RELATED VIDEO: The Story Behind the Story: Women of the Manson Family

A Failed Rock Star

A former convict, Manson brought together dozens of disenfranchised young people, including “family” members Susan Atkins, Patricia Krenwinkel, Leslie Van Houten and Tex Watson, in the late ’60s.

He had dreams of becoming a rock star and rubbed elbows with the likes of Beach Boys member Dennis Wilson, who allowed Manson and his followers to live with him for a few months in 1968 and tried, unsuccessfully, to get him a music recording contract.

But, after a few months, Wilson had enough of Manson and his group, who ransacked his luxurious home, stole his property and totaled his Mercedes.

Manson and his followers eventually moved on to Spahn Ranch, a former filming site of Western films, where Manson plotted the notorious murders.

In the years since his capture, he was portrayed in movies, television shows and books, including Helter Skelter, by former Manson prosecutor Vincent Bugliosi.

His turbulent life behind bars also drew attention and became media fodder. Perversely, Manson actually received more fan mail than any other inmate in California prison history.

Charles Manson in 2009
California Department of Corrections and Rehabilitation via Getty

“He gets an average of four fan letters a day,” Kay says. “People want to join the ‘family’ and want his autograph. I remember one of the parole hearings at San Quentin and the devil worshippers turned out. He had become the focal point of satanic worshippers. They view him as the devil.”

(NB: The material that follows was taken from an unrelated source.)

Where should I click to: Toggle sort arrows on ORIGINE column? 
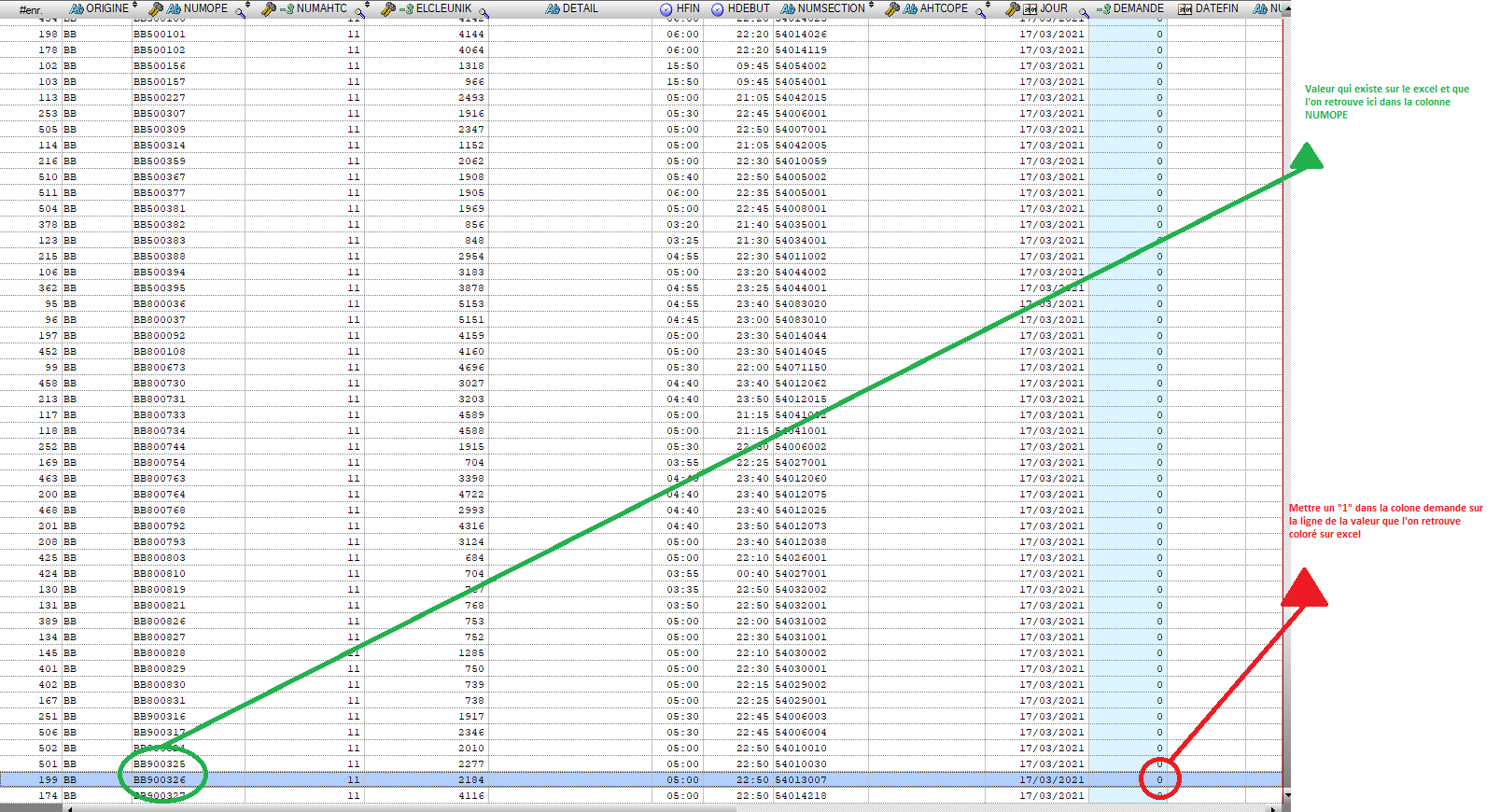point(135,7)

But to his victims’ families, Manson and his followers were nothing but despicable people.

Debra Tate, Sharon’s sister, told PEOPLE: “They’re not supernatural, they’re not the devil, they’re nothing special, they’re just little creeps.”

The focus on Manson is an insult to the memories of his victims, Debra says.

“The people that we lost in this historical event were real, and they had lives and families. They’re sorely missed,” she says. “They were truly magnificent people.”